(Extract provided):

***

Nation & World
For Now, the Answer Isn't No
Arresting--at least for now--a slide toward crisis, Iran is greeting as "positive" a proposal by leading world powers that would give the Islamic republic incentives to stop enriching uranium. Last week in Tehran, European Union foreign policy chief Javier Solana presented the package to Iranian officials. They warned of "ambiguities" but also vowed to study it carefully. Even Iran's hard-line president, Mahmoud Ahmadinejad, said he backed talks, though without any freeze on Iran's enrichment.
The package was developed by the United States, Britain, Germany, France, Russia, and China and contains American policy concessions aimed at enticing Iran back to the negotiating table, diplomats say. Among them: a softening of the U.S. line against any uranium enrichment in Iran--the key process in producing nuclear fuel either for power plants or for bombs. The Bush administration is now said to be willing to contemplate Iran at some point doing enrichment if it is determined to have revealed all of its nuclear activities and to be free of weapons-related work. Even in theory, though, that may be many years away, in a future that many hope will see the ayatollahs replaced by democrats. Washington has given ground as well by dangling possible Iranian purchase of aircraft parts and membership in the World Trade Organization. It is also reportedly willing to provide help with building a proliferation-resistant light-water reactor, with the fuel supplied by and returned to Russia.
Diplomats are relieved that their deal wasn't rejected out of hand. Yet, the prospect for hard bargaining now looms as Iran aims for an even bigger concession: to conduct small-scale, experimental enrichment while it negotiates.
The Chavez Factor Plays Out in Peru
In his first go-round as Peru's president in the 1980s, Alan Garcia made a mess of things with economic mismanagement, rampant corruption, and a growing dirty war with Maoist Shining Path insurgents. Remarkably, 16 years after he left office, Peruvians voted last week to give Garcia another chance. With a now healthier economy buoyed by market-friendly policies, Garcia is promising more attention to the needs of the poor, particularly the rural poor, in a country where more than half of the people live on less than $2 a day. By most accounts, Garcia's win reflected a backlash against the growing regional influence of Venezuela's voluble leftist leader, Hugo Chavez, who had backed Garcia's nationalist rival, Ollanta Humala.

***

[Lines from a dataset]
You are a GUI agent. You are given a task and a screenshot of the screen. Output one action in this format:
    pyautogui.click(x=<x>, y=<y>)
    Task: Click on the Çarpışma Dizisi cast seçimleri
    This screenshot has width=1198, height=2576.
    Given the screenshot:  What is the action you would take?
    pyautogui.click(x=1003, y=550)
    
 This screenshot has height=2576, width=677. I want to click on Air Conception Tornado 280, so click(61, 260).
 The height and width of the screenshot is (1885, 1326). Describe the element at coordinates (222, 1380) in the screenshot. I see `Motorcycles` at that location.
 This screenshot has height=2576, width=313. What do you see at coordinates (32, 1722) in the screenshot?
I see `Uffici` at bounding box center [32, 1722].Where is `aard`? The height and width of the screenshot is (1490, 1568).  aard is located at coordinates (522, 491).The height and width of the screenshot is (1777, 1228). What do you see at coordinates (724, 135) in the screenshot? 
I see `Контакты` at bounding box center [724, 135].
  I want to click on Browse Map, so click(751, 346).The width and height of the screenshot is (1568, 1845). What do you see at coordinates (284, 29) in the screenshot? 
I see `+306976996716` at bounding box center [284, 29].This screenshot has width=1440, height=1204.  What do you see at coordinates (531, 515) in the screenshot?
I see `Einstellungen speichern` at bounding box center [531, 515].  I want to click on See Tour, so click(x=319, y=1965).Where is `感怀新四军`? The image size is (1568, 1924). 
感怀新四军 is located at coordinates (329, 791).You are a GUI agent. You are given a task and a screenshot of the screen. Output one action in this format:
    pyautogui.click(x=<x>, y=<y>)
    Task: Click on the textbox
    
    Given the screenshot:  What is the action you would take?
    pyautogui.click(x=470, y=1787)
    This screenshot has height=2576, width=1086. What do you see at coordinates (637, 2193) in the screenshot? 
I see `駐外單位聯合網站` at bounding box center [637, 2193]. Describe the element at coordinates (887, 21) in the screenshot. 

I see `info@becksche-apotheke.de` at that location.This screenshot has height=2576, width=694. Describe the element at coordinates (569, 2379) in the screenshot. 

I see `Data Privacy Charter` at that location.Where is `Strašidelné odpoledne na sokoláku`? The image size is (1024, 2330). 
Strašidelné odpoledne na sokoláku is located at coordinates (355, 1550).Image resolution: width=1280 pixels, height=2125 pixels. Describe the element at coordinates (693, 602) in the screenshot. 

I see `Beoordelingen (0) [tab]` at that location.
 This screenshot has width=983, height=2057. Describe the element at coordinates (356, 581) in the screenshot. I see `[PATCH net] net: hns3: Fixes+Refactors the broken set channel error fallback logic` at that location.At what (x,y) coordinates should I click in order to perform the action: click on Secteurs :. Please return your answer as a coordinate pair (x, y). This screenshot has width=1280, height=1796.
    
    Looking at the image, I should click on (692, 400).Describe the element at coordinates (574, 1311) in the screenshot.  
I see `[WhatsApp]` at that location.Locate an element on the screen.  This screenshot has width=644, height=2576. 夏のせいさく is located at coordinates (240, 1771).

***

(Exercise details): Can you retype the passage of the Nation & World news briefs that opens with the words "Nation & World" and closes with "on Iran's enrichment."?

(Answer section):
Nation & World
For Now, the Answer Isn't No
Arresting--at least for now--a slide toward crisis, Iran is greeting as "positive" a proposal by leading world powers that would give the Islamic republic incentives to stop enriching uranium. Last week in Tehran, European Union foreign policy chief Javier Solana presented the package to Iranian officials. They warned of "ambiguities" but also vowed to study it carefully. Even Iran's hard-line president, Mahmoud Ahmadinejad, said he backed talks, though without any freeze on Iran's enrichment.